ジル「・・・・・・書類は確かに受け取りました」
ルイ「ああ」
ジルが書類に視線を落としていると、
ルイがふっと呟く。
ルイ「今回の一件は、迷惑をかけた」
ジル「貴方が謝る必要はありませんよ。孤児院も会社も、ウィスタリアには必要不可欠なもの。こちらが、お礼を述べるべきところです」
ルイ「・・・そう」
窓から差し込む陽ざしに
目を細めるルイを見て、
ジルは言葉を選ぶように言う。
ジル「国王陛下より、そろそろ次期国王を選びたいとのお声を頂いています。

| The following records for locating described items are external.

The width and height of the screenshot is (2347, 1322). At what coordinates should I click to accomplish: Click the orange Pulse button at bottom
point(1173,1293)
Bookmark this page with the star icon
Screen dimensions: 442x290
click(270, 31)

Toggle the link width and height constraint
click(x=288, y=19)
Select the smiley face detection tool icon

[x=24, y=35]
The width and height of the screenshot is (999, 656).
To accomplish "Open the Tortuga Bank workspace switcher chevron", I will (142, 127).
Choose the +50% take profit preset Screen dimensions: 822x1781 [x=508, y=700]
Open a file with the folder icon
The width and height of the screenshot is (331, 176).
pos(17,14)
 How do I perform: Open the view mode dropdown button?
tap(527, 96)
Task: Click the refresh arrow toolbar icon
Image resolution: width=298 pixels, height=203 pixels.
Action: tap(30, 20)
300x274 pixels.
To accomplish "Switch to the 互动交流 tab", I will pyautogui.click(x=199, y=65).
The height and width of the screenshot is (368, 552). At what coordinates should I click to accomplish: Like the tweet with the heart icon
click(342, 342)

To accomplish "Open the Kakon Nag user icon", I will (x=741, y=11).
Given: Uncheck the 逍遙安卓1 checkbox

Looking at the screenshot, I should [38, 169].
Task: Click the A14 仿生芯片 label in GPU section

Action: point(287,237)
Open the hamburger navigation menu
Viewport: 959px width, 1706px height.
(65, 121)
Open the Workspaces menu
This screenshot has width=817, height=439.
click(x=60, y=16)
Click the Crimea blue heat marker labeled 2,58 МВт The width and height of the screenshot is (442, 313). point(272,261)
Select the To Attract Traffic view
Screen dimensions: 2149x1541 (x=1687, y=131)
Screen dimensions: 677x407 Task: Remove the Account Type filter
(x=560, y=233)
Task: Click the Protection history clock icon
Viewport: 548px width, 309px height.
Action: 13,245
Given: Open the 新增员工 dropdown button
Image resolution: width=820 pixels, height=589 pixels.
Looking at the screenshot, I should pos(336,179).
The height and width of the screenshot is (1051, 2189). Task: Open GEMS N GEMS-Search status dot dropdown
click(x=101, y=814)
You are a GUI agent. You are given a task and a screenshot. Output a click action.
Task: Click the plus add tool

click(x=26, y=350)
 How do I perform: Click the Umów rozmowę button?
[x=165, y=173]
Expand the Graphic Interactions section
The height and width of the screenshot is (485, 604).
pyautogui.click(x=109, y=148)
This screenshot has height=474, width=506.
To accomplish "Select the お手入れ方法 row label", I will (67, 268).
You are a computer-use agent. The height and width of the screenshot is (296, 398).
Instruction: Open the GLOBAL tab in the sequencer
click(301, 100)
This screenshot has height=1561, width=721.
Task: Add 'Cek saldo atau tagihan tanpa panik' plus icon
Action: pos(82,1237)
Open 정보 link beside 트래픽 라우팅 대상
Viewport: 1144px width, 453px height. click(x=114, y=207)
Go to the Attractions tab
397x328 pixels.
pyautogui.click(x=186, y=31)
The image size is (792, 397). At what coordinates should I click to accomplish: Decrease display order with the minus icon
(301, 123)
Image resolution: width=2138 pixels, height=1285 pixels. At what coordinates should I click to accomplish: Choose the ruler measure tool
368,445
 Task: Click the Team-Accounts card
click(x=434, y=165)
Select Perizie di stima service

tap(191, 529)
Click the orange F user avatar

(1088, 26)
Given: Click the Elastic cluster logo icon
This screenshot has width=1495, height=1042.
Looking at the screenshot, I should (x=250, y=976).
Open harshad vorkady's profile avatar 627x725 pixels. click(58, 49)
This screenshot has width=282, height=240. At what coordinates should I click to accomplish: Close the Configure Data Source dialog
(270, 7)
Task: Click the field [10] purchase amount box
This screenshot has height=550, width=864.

ハワード卿、貴方に首を縦に振って頂きたいと」
ルイ「・・・ジル、ずっと迷ってきたんだ。孤児院の出自でどこの血かもわからない俺が、次期国王になることは許されるのか。次期国王になって、色んなものを守っていけるのか」
ジル「・・・・・・もう答えは出ている、といった表情をされているように見えますが」
その言葉に、
ルイの瞳に力強い光が灯る。
ルイ「前を向く強さを、教えてもらったから。・・・あと少しで、答えを出す」
ジル「かしこまりました、気長にお待ちしていますよ・・・?」
立ち去るルイの背中を見送ると、
ジルは目元を微かに緩めた・・・――。